Klar, dass Nissan nun auch von der nächsten, Ende 1972 vorgestellten Skyline-Generation (Typ C110) eine GT-R-Spezifikation auflegte. In Deutschland zeigte dieser von amerikanischen Designtrends inspirierte Sechszylinder ebenfalls Präsenz, allerdings nur als harmlos motorisierter 240 KG-GT. Die gewaltige Dynamik vorzugsweise grellweiß lackierter GT-R blieb Japan vorbehalten – bis zum Jahr 1973. Dann zog Nissan den GT-R zu einer Denkpause ins Depot zurück. Nationale Diskussionen um Leistungsbeschränkungen für die Supertrümpfe in japanischen Autoquartetts und die Auswirkungen der Erdölkrise limitierten plötzlich das Absatz-Potential von Powercars. Außerdem hatte Nissan bereits mit dem Ausbau der Z-Reihe genug zu tun. Neu gemischt wurden die Karten im Sportwagenquartett erst wieder 1989, als Nissan überraschend die dritte Generation des GT-R (Typ R32) an den Start schickte.

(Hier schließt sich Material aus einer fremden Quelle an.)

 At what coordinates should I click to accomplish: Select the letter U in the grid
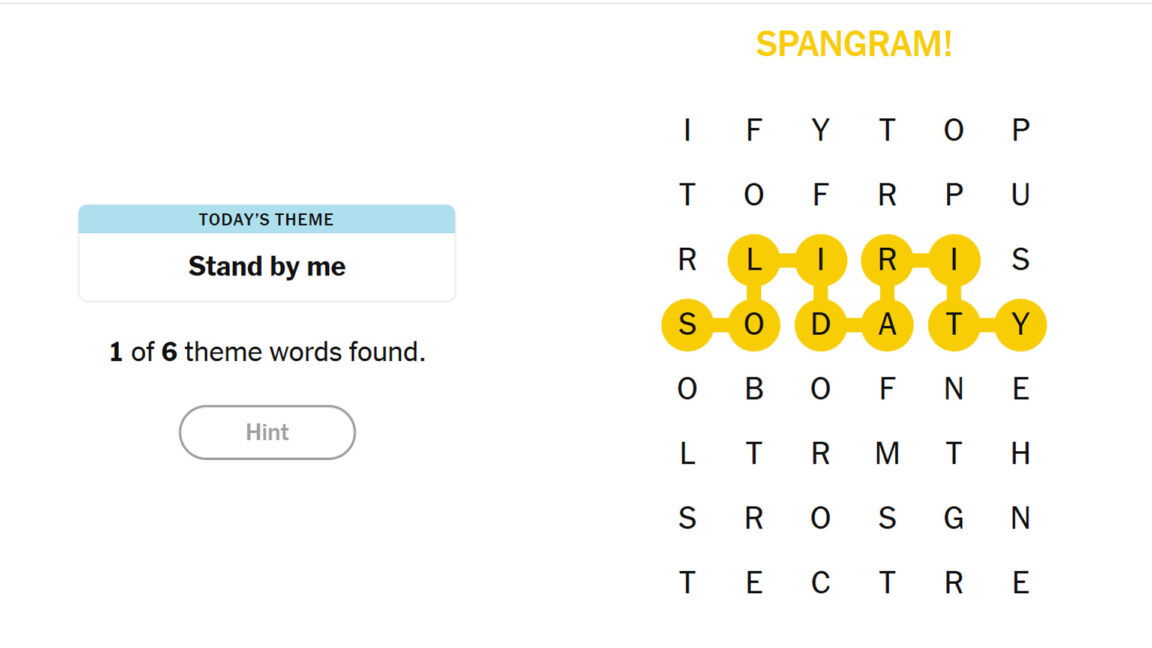click(x=1020, y=195)
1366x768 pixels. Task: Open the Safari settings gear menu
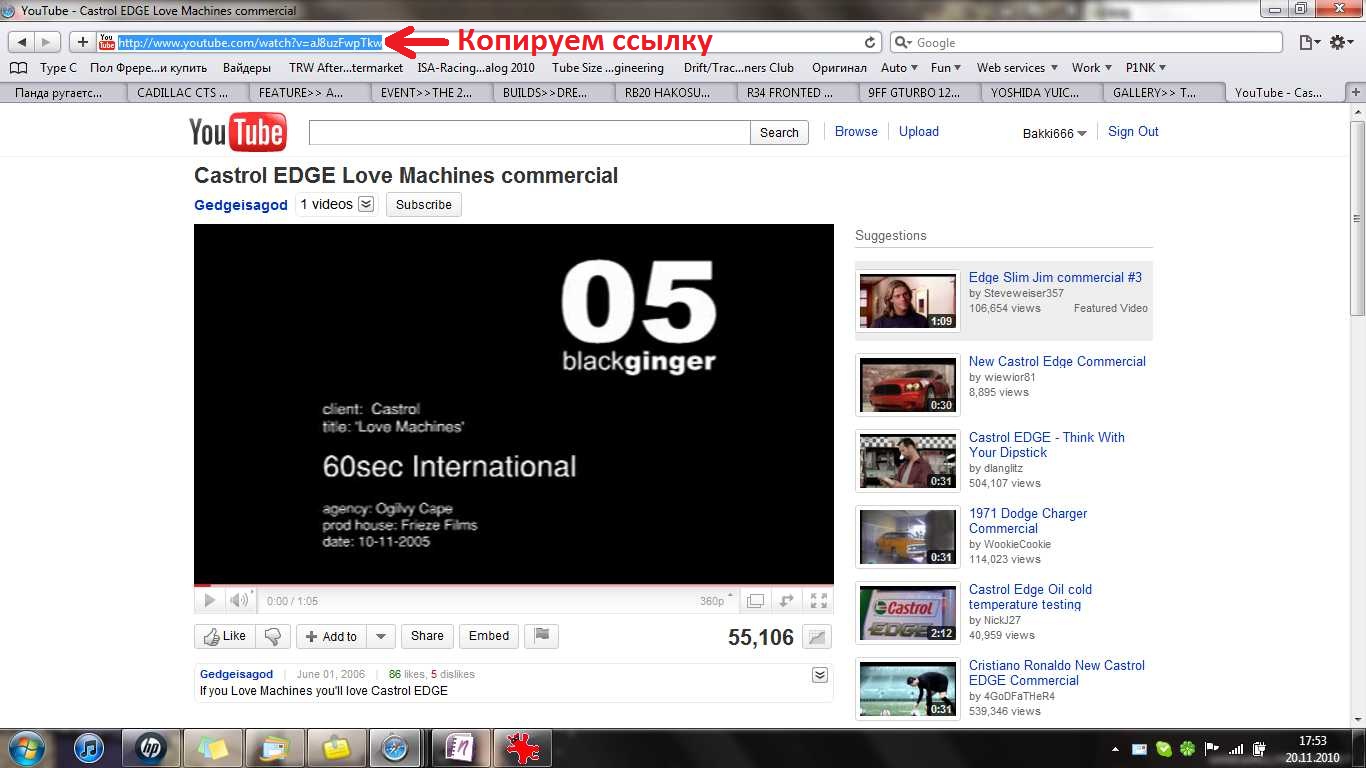coord(1341,43)
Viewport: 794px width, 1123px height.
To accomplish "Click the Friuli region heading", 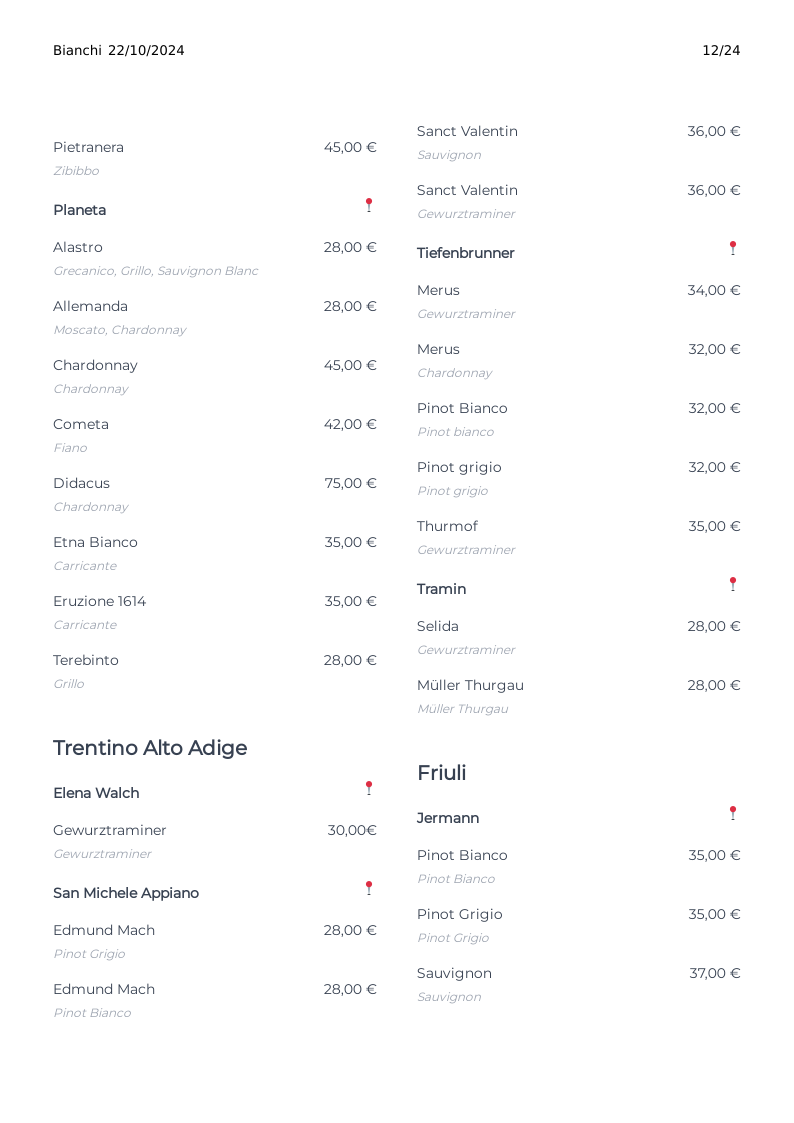I will [442, 773].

Intention war diesmal, mit einem Sportcoupé die Rennwagen der Gruppe A aufzumischen und dafür präsentierte sich der einmal mehr vom Nissan Skyline abgeleitete GT-R als hungriger Wolf im Schafspelz. Nicht mehr unschuldiges Kristallweiß, sondern „Gun Grey Metallic“ avancierte jetzt zur favorisierten Lackierung für die ausschließlich rechtsgelenkten Zweitürer, die über Umwege endlich auch nach Europa fanden. Dort begehrte den offiziell 206 kW/280 starken Boliden eine leistungshungrige Community auf den britischen Inseln, aber auch auf dem Kontinent wurden die GT-R der Serien R32, R33 (ab 1995) und R34 (ab 1999) nach und nach Kult. Kaum ein Fan störte sich am Lenkrad auf der „falschen“ Seite, wichtiger war das Tuningpotential der preiswerten Boliden, die es mit Ferrari und Maserati aufnahmen.

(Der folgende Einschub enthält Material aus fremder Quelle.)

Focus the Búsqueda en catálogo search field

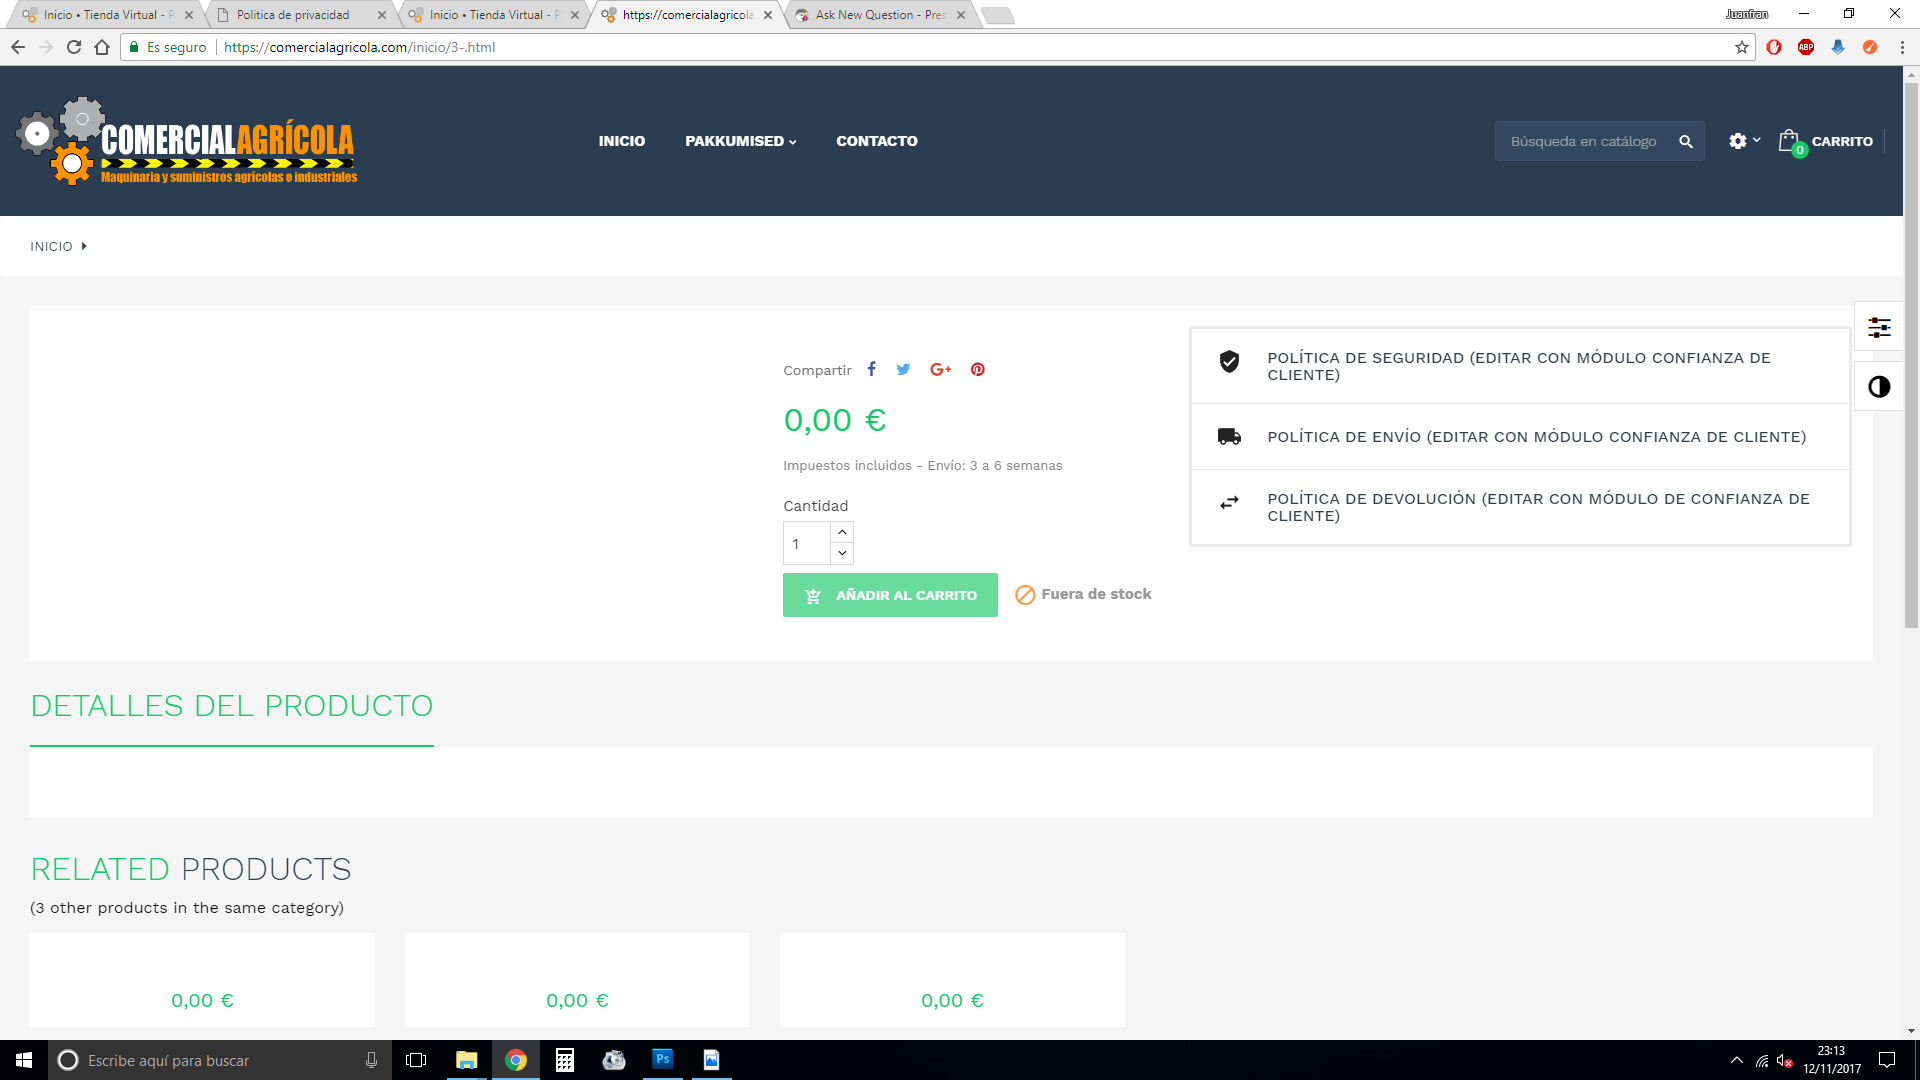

Beim legendären Langstreckenrennen in Le Mans duellierten sich schon 1995 zwei GT-R der Serie R33 mit dem damals offiziell schnellsten Autos der Welt, McLaren F1, und beide Nissan beeindruckten durch ihre Standfestigkeit. Ein Nimbus, der durch Auftritte in Konsolenspielen und Hollywood-Blockbustern wie „The Fast and the Furious“ gefestigt wurde. Als Nissan den GT-R vom Skyline trennte und 2007 als eigenständiges Modell vorstellte, war er der umlagerte Superstar auf der Tokio Motor Show. Wie ein scharfes und geschickt geführtes Hocho-Schwert sorgte der GT-R für ungläubiges Staunen und Erschrecken der Rivalen: Kaum ein Tempo-Rekord ist gefeit vor dem GT-R. Ob auf dem Nürburgring, in Hockenheim oder auf anderen Rundkursen, überall zählt der Nissan zu den Angstgegnern von Porsche, Ferrari, Aston Martin oder Audi R8, die das Budget ihrer Käufer leicht um das Doppelte belasten. Es war die Geburtsstunde von Godzilla, der bis heute Respekt erntet für seine Alltagstauglichkeit und die Anläufe, auf Strecke und Straße in Richtung Schallmauer fliegen. Weshalb Nissan den 50. Jahrestag des GT-R mit einem Designerstück feiert: Der in Zusammenarbeit mit Italdesign entstandene GT-R50 zeigt, über welche Bekanntheit das markante Buchstabenkürzel inzwischen verfügt. Worüber Porsche- und Ferrari-Fans allerdings nur milde lächeln.